Moscou, 2013. Des bombes atomiques s'abattent sur la Russie et, en représailles, sur le reste du monde, précipitant la terre dans un véritable hiver nucléaire. Du moins, c'est ce qu'en déduisent les 40,000 survivants terrés désormais dans les profondeurs du métro de Moscou. 

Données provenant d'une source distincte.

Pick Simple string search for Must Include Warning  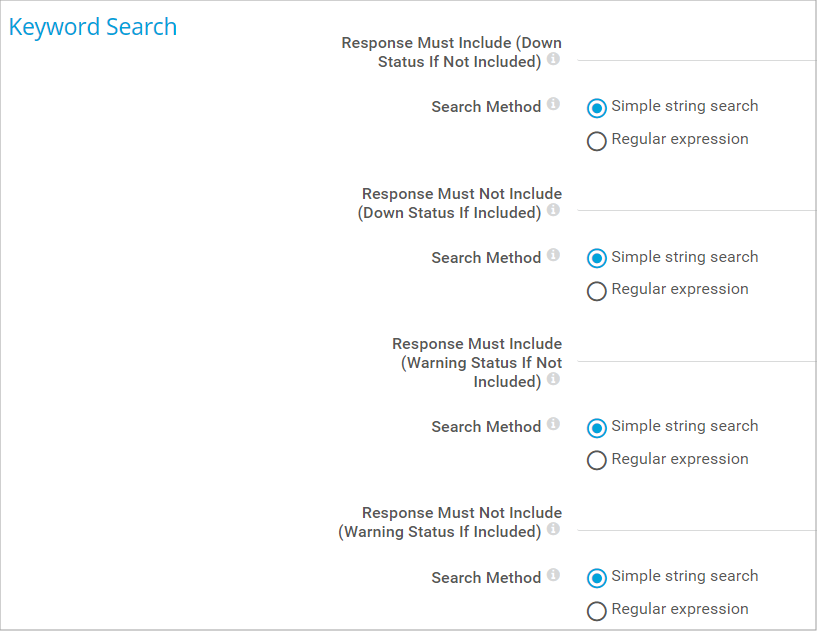click(597, 428)
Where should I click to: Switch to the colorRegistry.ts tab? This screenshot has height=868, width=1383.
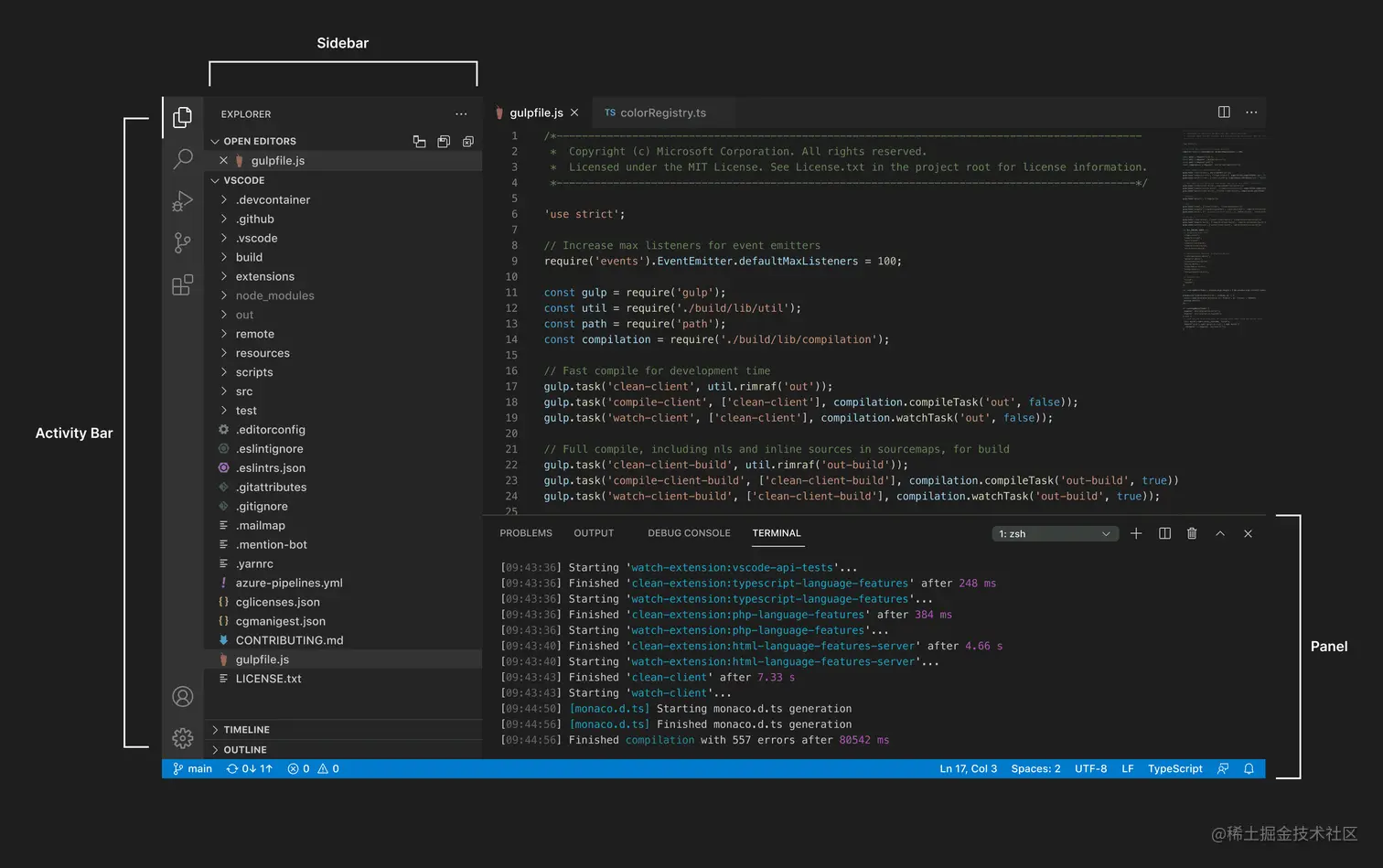point(655,113)
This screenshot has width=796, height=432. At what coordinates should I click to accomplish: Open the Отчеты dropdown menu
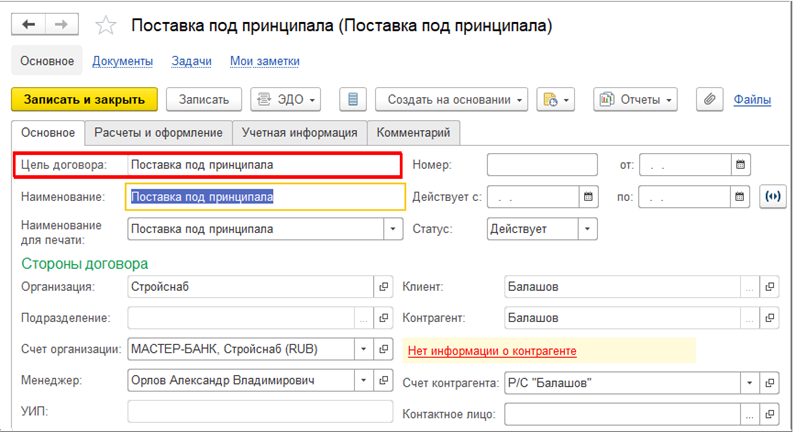tap(635, 99)

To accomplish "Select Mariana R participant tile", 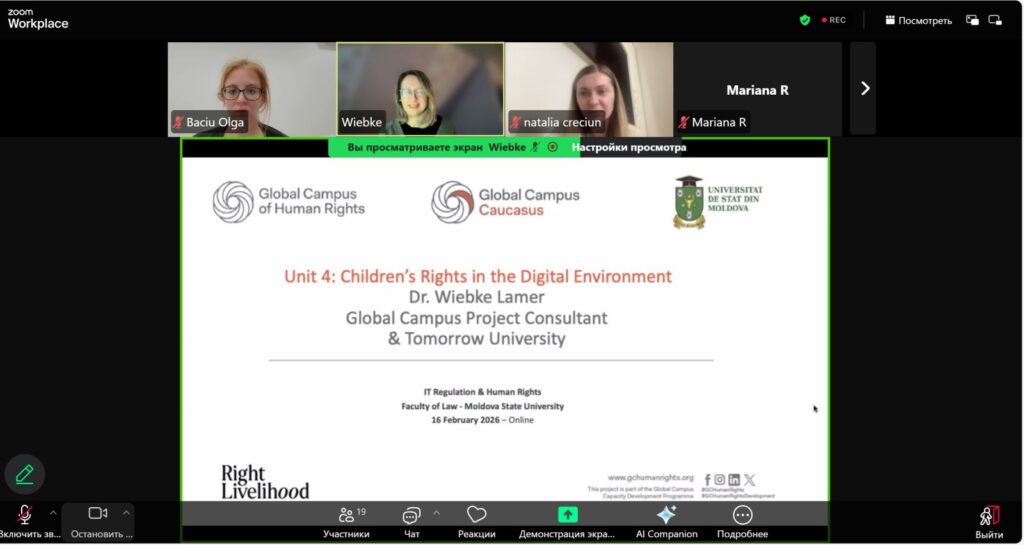I will click(x=757, y=90).
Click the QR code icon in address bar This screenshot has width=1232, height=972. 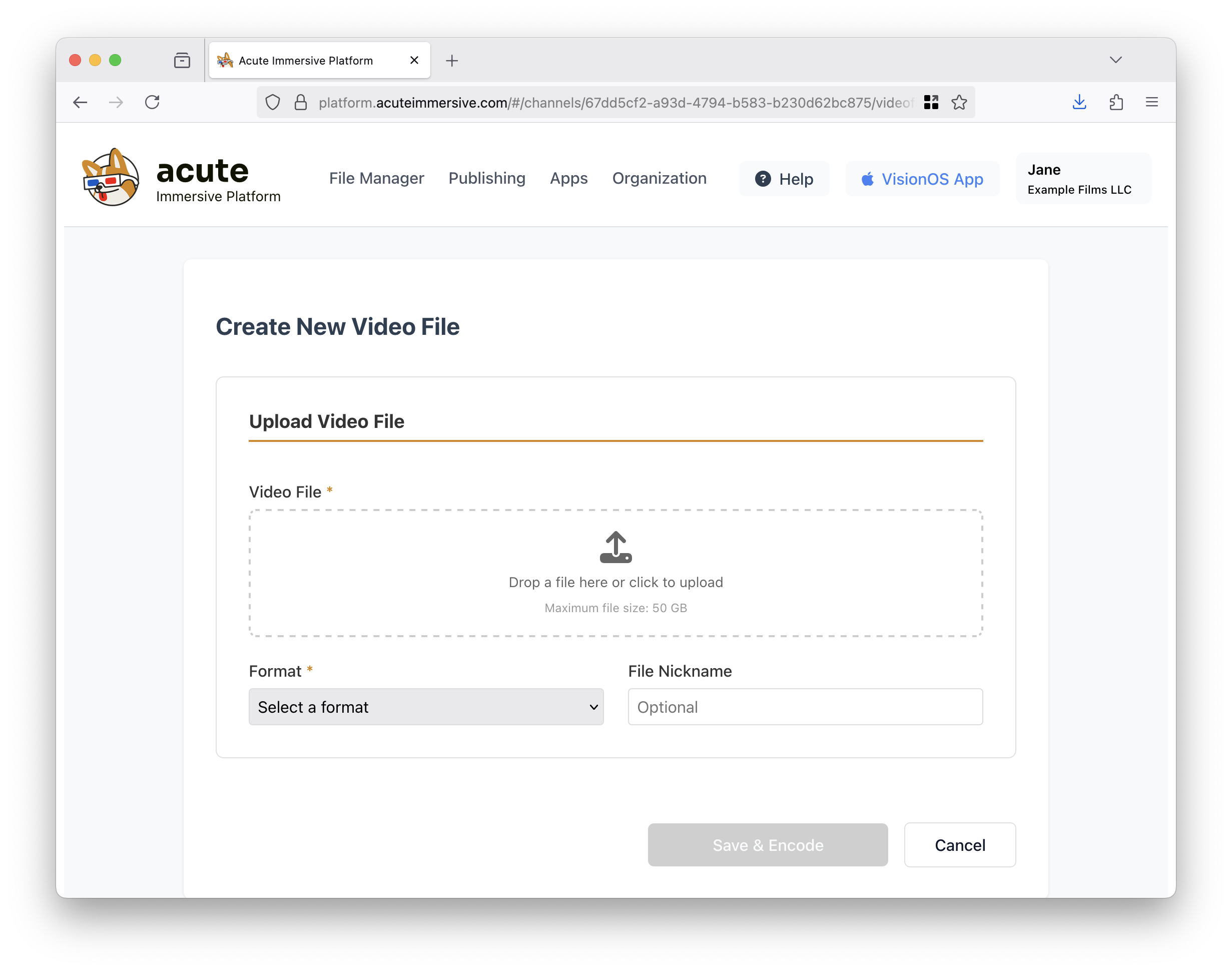pos(931,103)
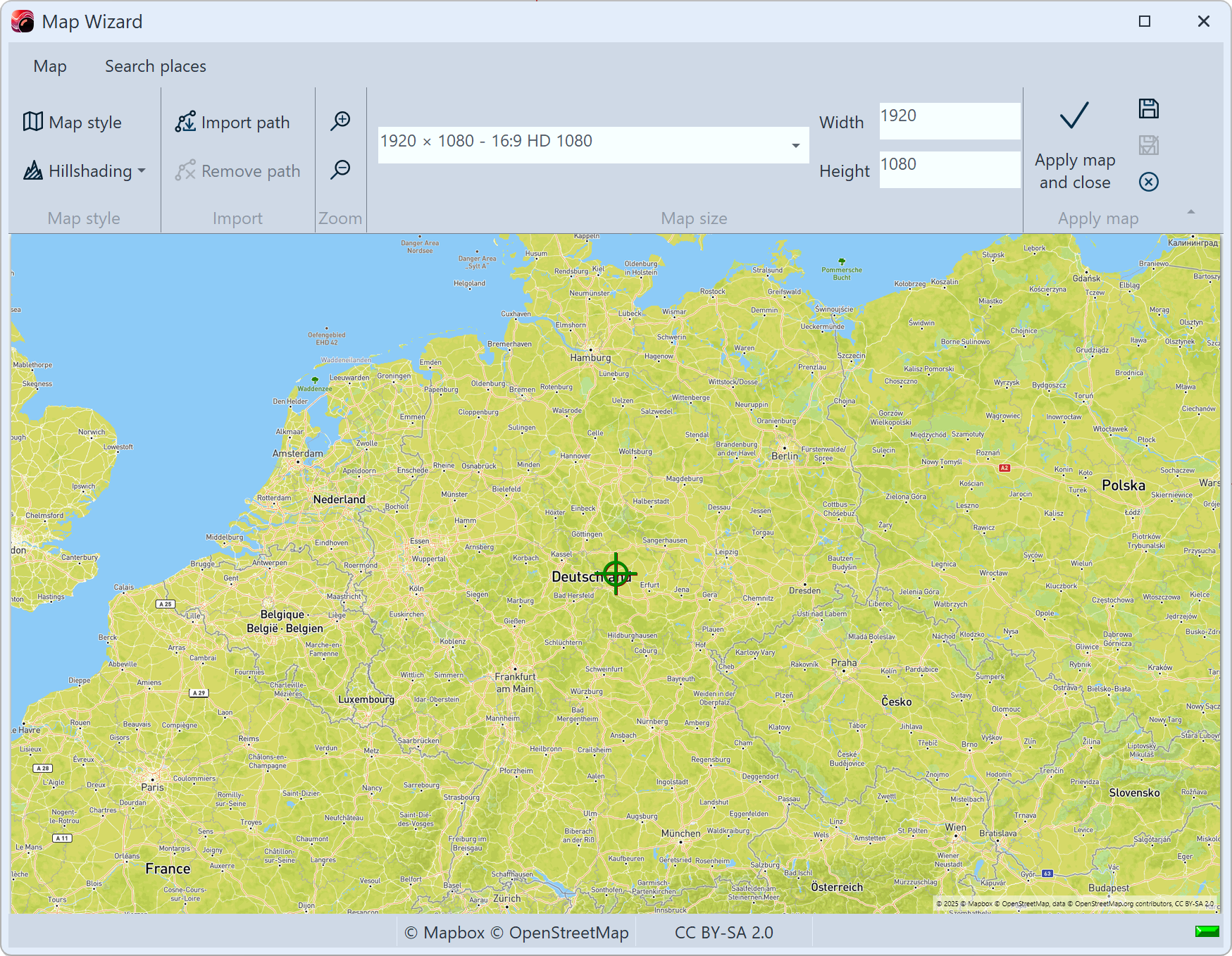Open the Search places tab

coord(156,66)
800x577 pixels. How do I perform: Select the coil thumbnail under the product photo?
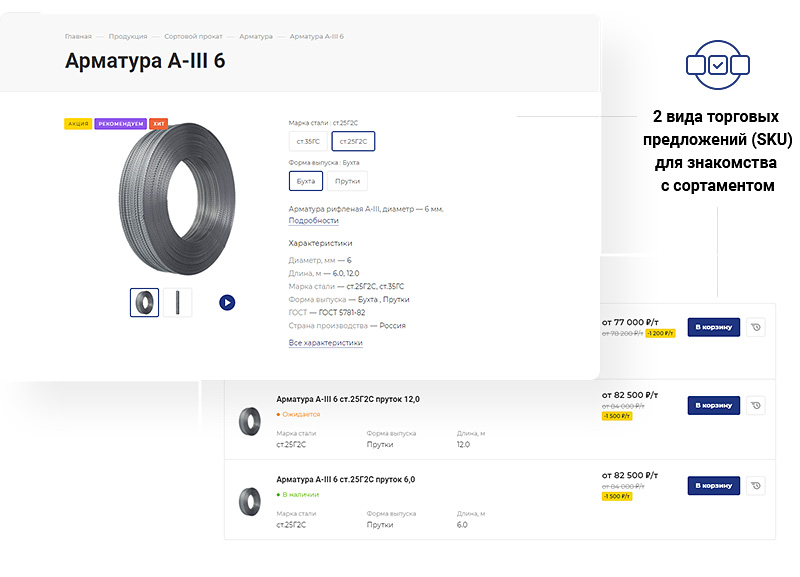(144, 301)
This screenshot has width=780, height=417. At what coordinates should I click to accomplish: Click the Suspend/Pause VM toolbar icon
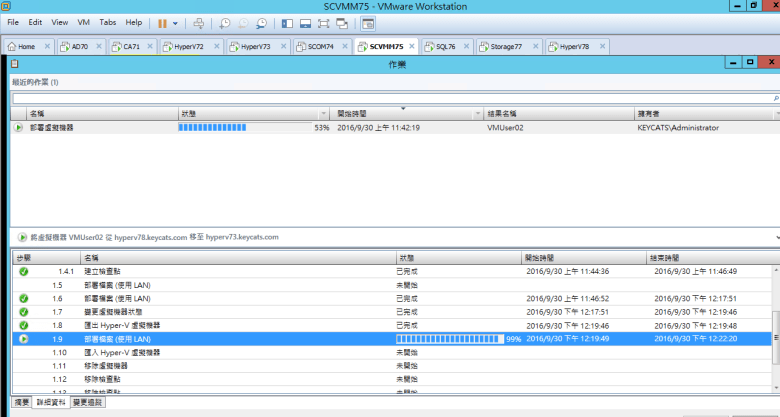pyautogui.click(x=162, y=22)
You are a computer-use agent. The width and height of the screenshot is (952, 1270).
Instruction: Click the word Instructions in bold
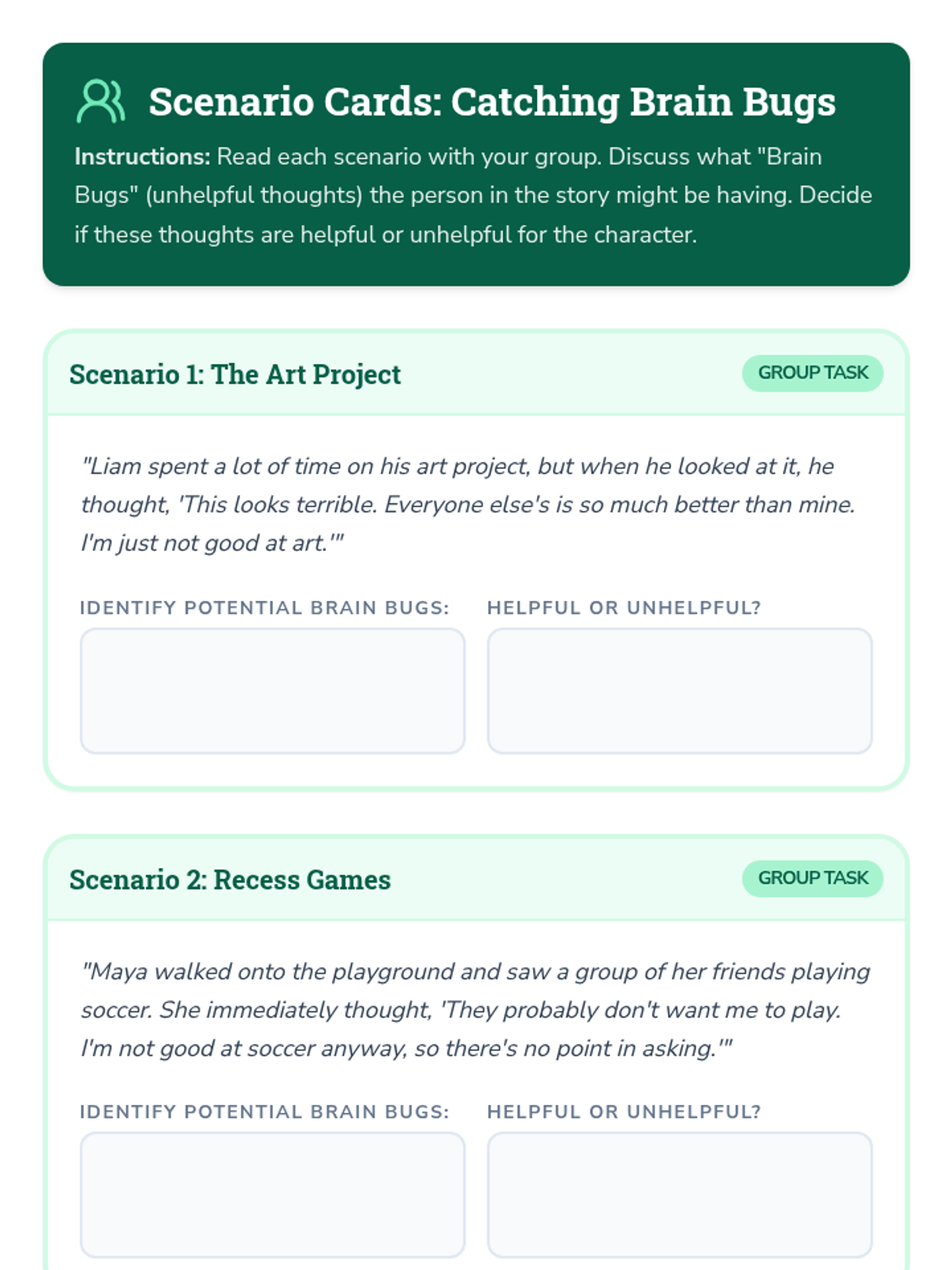tap(142, 157)
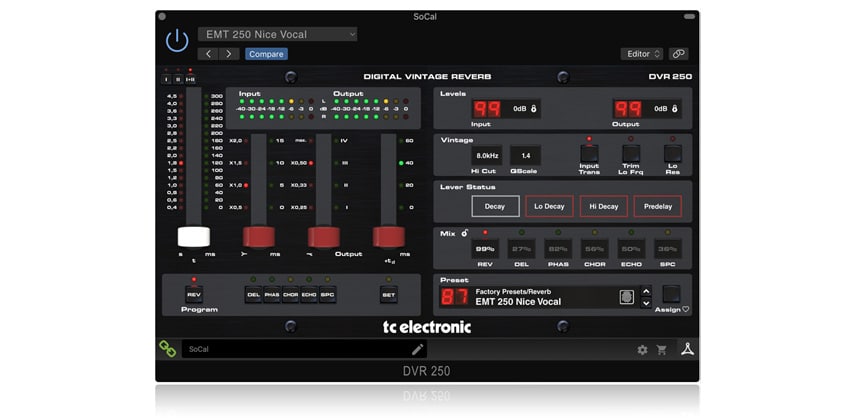Select the Predelay lever status
Viewport: 860px width, 420px height.
(657, 206)
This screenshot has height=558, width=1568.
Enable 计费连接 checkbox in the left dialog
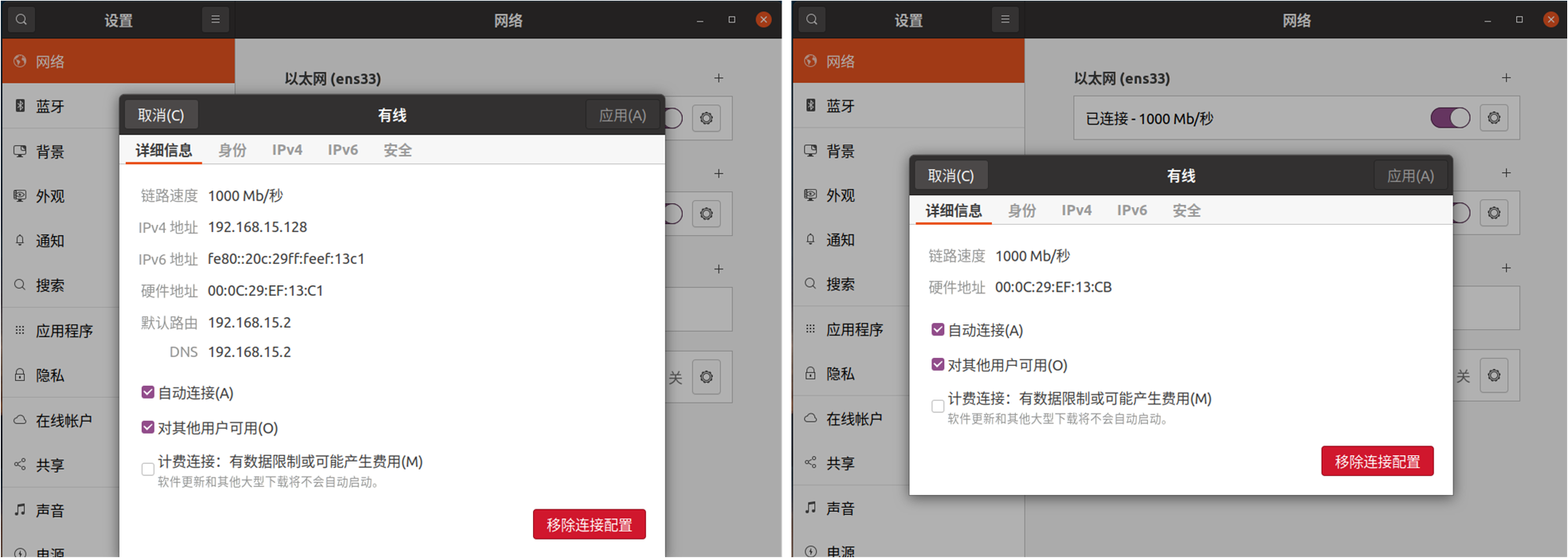(147, 470)
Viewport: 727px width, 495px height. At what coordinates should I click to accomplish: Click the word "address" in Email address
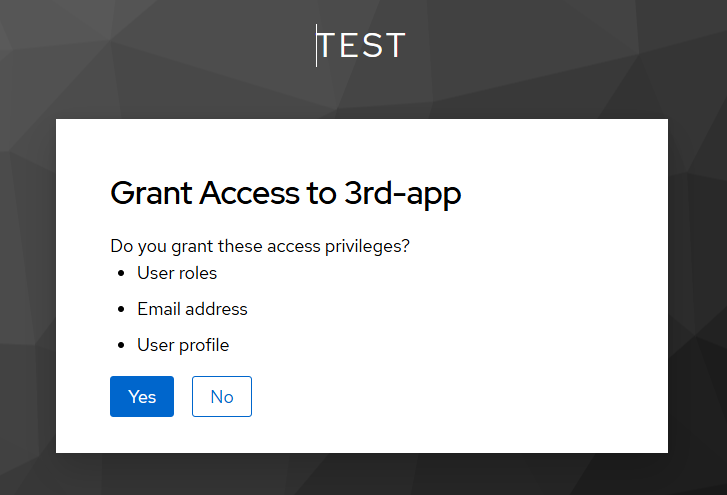coord(216,309)
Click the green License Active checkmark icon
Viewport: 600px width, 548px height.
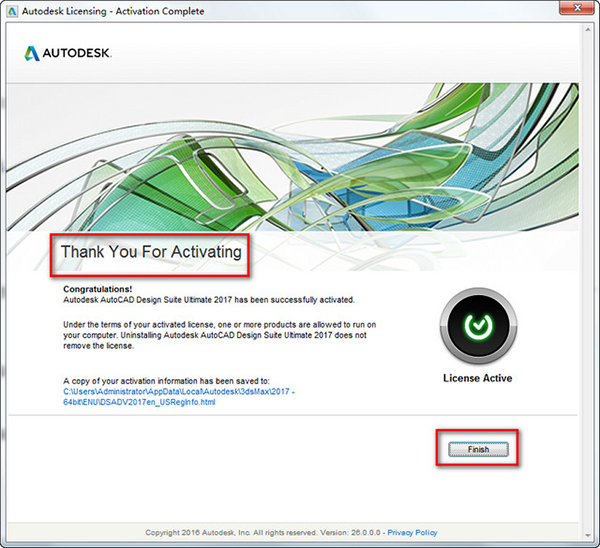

Inspiré des romans éponymes de Dmitry Glukhovsky, Metro 2033 est un jeu de rôle de conception française, lancé, et financé en 2020 par Arkhane Asylum Publishing, et dont la livraison des ouvrages physique se fait encore attendre à l'heure où j'écris ces lignes.

Le contexte

Metro 2033 nous plonge donc, 20 ans plus tard, parmi les survivants d’une guerre nucléaire. Ceux-ci ont trouvé refuge dans le métro moscovite, qui a été conçu comme un abri nucléaire et est très profond de surcroît. Ils tentent de survivre tant bien que mal dans les stations abandonnées et les tunnels sombres les reliant.

Home sweet home ?

La surface n'est plus vivable. Là haut, les radiations ont transformé ce qui n'avait pas été balayé par le feu nucléaire en monstruosités dangereuses, fruit d'une dégénérescence de la nature, et précautionneusement parcouru, à la faveur de la nuit, par les plus hardis et inconscients parmi les survivants: les Stalkers.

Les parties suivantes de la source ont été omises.